From time to time I run an analysis on the Dual Momentum portfolio. This morning you will find a slight modification to the three ETF variety as I added BND, AGG, TLT, and TIP as possible bond alternatives should neither VTI or VEU rank above SHY. You will recall the rules for the Dual Momentum (DM) portfolio state that should neither VTI or VEA rank above the SHY cutoff, all money is invested in Bonds. But which bond? In this example, I am ranking five bond equivalent options. The options are moot this morning as 100% of the portfolio is invested in U.S. Equities or VTI. This has been the case for more than two weeks.

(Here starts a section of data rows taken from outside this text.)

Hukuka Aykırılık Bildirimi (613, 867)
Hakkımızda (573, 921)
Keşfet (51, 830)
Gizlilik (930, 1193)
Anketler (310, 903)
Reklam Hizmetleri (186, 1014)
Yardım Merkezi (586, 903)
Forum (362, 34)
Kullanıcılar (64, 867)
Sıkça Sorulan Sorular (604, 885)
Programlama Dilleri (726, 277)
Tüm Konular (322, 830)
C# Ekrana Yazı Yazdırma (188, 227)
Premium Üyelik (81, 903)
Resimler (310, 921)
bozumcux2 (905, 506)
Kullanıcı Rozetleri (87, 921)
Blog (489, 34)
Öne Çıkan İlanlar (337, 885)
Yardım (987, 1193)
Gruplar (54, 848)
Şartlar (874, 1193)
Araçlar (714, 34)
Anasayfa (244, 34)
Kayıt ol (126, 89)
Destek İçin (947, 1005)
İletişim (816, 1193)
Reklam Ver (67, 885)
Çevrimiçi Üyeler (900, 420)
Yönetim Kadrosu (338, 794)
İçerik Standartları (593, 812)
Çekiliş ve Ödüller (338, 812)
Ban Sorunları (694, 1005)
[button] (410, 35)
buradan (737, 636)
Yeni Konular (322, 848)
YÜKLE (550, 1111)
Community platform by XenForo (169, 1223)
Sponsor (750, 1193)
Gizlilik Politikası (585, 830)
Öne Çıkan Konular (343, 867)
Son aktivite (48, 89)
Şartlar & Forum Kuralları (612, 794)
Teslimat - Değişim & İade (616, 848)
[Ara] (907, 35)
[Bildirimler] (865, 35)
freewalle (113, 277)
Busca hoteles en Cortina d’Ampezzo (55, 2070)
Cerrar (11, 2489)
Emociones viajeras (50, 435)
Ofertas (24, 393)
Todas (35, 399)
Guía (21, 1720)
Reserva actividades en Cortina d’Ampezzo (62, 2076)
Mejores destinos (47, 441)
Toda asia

Main Menu: In case you forgot the settings for the Dual Momentum portfolio, here they are. The look-back period is one-year or 252 trading days. Only one ETF is used at a time as we go 100% with the recommendation.
Dual Momentum Recommendations; While the Tranche Momentum worksheet is designed for a more complicated portfolio, it works fine for the Dual Momentum model. For a $100,000 portfolio we invest or purchase 880 shares of VTI. Of all the ETF options, only VTI is priced above its 195-Day EMA and it is the only ETF with a positive “Golden Cross” signal. That is the X/O column.
The decision is quite easy as we put all our eggs in VTI and leave it there for 33 days. If you wish, you can run the Dual Momentum analysis at the close of every trading day to see if anything changed. The author of the DM strategy recommends running the analysis at the end of each month.